The board declared a final dividend of 10 cents a share, bringing the total to 20 cents a share. The record date is August 30 for payment on September 13.
The stock opened at $3.98 yesterday, down 0.8 per cent, and has gained 12 per cent so far this year.
“Our outlook for FY20 is more cautious than prior periods. However, we continue to expect growth on a like-for-like basis and will be working hard to achieve this,” said chief executive Graeme Stephens.
He said that reflected both the local and global economic environments. Domestically, business confidence has slumped since the Labour-led coalition Government was established, with companies scaling back investment intentions in the face of shrinking profitability, while trade tensions between the US and China continue to threaten the global economy.
SkyCity Auckland normalised ebitda increased 2.8 per cent to $267.9m despite a more challenging operating environment.
The company said it is currently investing more than $700m within the SkyCity Auckland precinct with the development of the New Zealand International Convention Centre, an adjacent laneway, over 1300 additional car-parking spaces and the new 300-room, 5-star Horizon Hotel — all due for completion in 2020.

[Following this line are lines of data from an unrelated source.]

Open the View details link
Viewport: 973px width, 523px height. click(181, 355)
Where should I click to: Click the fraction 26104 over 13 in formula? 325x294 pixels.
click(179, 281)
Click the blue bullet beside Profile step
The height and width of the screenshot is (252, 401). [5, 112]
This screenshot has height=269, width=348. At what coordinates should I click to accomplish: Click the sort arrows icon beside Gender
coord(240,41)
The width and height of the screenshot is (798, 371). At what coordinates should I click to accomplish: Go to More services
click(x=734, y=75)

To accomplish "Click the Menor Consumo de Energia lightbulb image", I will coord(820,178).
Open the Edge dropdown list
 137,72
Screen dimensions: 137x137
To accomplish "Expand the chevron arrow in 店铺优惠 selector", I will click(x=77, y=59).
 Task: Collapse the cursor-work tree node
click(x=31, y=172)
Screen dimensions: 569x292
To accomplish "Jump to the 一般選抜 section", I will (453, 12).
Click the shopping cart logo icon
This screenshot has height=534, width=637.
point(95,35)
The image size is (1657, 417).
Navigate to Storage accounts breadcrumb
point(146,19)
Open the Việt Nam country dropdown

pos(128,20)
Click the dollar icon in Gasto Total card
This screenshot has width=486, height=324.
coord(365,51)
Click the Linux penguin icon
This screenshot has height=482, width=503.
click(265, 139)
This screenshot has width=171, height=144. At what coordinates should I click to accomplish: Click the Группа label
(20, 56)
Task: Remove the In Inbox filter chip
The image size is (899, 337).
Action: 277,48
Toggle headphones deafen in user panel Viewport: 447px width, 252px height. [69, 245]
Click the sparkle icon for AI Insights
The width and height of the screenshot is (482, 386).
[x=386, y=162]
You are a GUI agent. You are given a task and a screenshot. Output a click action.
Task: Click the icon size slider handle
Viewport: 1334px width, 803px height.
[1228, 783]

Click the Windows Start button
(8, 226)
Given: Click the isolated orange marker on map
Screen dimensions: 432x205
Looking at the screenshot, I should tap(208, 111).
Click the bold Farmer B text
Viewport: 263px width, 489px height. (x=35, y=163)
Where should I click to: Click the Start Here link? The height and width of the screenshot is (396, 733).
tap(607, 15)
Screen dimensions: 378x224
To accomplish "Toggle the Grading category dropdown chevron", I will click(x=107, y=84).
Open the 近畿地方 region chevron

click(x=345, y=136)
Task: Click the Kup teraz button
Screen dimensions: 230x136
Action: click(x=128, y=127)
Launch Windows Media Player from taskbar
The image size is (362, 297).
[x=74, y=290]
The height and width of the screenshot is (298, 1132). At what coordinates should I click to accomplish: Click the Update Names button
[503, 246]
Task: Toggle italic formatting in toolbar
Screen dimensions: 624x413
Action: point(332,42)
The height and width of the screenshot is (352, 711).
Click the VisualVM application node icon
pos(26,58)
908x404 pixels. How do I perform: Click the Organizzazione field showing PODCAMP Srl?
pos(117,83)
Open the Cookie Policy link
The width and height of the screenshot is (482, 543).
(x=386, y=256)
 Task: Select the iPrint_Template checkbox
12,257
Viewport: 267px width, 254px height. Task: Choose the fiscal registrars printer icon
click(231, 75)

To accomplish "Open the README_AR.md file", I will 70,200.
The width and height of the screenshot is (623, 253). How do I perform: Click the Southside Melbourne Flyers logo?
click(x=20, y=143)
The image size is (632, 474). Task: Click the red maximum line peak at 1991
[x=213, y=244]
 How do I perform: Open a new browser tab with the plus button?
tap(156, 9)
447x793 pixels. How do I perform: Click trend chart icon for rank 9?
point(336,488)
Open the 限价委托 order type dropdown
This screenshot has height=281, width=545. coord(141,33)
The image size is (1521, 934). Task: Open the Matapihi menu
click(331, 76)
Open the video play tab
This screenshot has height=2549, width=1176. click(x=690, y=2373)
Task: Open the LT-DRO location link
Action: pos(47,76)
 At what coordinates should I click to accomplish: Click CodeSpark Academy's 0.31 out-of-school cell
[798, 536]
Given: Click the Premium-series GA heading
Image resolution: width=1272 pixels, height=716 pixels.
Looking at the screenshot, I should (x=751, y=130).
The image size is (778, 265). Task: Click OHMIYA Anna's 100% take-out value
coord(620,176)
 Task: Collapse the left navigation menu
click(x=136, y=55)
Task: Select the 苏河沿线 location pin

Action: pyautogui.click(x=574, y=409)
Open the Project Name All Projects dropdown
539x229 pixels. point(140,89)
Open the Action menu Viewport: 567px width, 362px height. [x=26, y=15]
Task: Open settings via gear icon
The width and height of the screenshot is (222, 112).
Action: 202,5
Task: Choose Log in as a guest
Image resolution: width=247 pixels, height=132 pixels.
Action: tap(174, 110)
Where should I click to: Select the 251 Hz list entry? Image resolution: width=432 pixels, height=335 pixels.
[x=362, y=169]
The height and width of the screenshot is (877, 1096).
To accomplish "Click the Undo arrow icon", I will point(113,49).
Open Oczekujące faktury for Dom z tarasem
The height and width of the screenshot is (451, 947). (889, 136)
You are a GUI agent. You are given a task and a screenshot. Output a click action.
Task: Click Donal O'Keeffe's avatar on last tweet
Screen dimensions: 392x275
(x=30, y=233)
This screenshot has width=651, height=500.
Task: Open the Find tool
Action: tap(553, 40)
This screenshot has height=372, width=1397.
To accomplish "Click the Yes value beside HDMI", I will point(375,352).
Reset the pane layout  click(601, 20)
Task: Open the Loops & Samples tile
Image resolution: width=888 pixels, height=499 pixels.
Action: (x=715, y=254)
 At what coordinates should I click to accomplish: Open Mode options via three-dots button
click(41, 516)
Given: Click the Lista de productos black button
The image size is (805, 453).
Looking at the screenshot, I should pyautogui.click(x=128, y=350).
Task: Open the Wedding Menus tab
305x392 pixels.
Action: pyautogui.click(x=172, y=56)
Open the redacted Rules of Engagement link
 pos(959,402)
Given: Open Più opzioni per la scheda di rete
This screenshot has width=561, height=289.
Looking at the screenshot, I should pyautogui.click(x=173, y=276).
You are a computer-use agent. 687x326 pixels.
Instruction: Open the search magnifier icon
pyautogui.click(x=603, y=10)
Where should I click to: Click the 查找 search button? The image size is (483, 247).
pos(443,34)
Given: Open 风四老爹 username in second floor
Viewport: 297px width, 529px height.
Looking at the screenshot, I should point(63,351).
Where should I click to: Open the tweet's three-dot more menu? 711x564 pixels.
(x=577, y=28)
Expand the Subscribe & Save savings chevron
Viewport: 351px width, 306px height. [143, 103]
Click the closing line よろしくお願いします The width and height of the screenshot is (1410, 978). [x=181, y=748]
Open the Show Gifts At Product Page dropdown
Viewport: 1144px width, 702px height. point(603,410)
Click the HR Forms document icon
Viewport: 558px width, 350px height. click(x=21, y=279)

On the NZICC, Stephens indicated some potential date change, pointing out the business was now officially stating completion as potentially being in late 2020 “but we don’t know. There’s no doubt the building is progressing and you have seen that but trying to get it down to the month is still challenging.”
“We have not made final commitments to conferences in October and November [next year],” he said. “If you don’t do October or November, it’s quite naturally in December and January. So then it would be February when we have a greater degree of confidence. None of the conferences are confirmed but we’re in discussions with organisers,” he said.
SkyCity Hamilton achieved ebitda of $26.9m, consistent with the prior period. Adelaide casino’s ebitda was $22.3m, up slightly on a like-for-like basis after adjusting for A$1.7m ($1.79m) of staff restructuring costs.
The combined Queenstown properties grew earnings by 13 per cent to $2.3m driven by increased visits from premium customers and operating leverage.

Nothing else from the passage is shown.